だから、起きるまで言わないんだから。寂しがりやなアイツのことだ。そろそろ拗ねて起きてくれるはず。
静かに扉を閉めて廊下を歩く。なつの命の音が次第に遠くなっていく。
家に帰り、自室の重い扉を閉める。
逃げるようにゲームの電源を入れた。カセットがカチリと嵌まる、無機質なプラスチックの音。
……隣を見なくてもわかる。
負けたら子供みたいに眉をひそめて、勝ったら「よっしゃ!」と世界で一番幸せそうに笑うアイツは、もうここにはいない。

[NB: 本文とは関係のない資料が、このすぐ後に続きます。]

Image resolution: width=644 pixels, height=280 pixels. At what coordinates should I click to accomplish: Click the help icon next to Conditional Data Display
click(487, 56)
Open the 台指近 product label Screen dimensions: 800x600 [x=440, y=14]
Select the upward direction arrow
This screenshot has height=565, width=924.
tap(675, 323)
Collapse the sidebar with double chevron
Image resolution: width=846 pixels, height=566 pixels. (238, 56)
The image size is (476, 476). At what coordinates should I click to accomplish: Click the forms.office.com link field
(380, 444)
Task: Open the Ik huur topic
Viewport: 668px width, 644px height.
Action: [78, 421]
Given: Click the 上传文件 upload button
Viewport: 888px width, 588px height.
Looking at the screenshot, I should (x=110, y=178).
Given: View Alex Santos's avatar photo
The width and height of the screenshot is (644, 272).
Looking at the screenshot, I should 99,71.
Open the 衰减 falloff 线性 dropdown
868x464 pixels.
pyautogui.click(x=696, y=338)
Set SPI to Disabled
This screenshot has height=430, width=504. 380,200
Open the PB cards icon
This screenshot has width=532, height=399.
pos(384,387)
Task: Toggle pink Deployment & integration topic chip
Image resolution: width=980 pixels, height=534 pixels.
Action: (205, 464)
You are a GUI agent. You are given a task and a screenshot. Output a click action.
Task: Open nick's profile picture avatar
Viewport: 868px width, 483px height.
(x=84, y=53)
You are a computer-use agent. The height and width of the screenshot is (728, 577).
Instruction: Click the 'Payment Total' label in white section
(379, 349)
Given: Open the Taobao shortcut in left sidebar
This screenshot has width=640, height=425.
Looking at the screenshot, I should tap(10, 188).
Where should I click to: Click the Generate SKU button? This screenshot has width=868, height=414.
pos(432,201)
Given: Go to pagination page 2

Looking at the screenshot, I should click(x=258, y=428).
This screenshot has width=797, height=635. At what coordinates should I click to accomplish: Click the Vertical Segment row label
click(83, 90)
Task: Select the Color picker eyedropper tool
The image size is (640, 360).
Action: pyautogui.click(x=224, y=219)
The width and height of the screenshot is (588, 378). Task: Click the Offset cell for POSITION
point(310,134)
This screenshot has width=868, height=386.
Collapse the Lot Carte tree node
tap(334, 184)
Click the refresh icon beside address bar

画面に映し出されたのは、なつが好きだと言っていたキャラクター。
「これ、俺が先にクリアしたら絶対拗ねるだろうな」
口に出すと、余計に部屋の静寂が際立った。
アイツが口を尖らせて怒る顔を思い出す。そんな顔さえ可愛くて、わざといじわるをしたくなる。
俺ってホントに、進歩がないガキだよな。
ボスキャラを倒しても、あいつがいないと楽しくない。
隠しコマンドを一人で見つけたってうれしくない。
エンディングが流れても喜べない。
哀しい展開に涙をためる彼奴も、映像にはしゃいでる彼奴も、もう見れないかもだなんて。
「いるま、もう寝なさい」
ノックの音と共に、母さんの声が届く。けど強くは言わない。俺の気持ちを知ってるから。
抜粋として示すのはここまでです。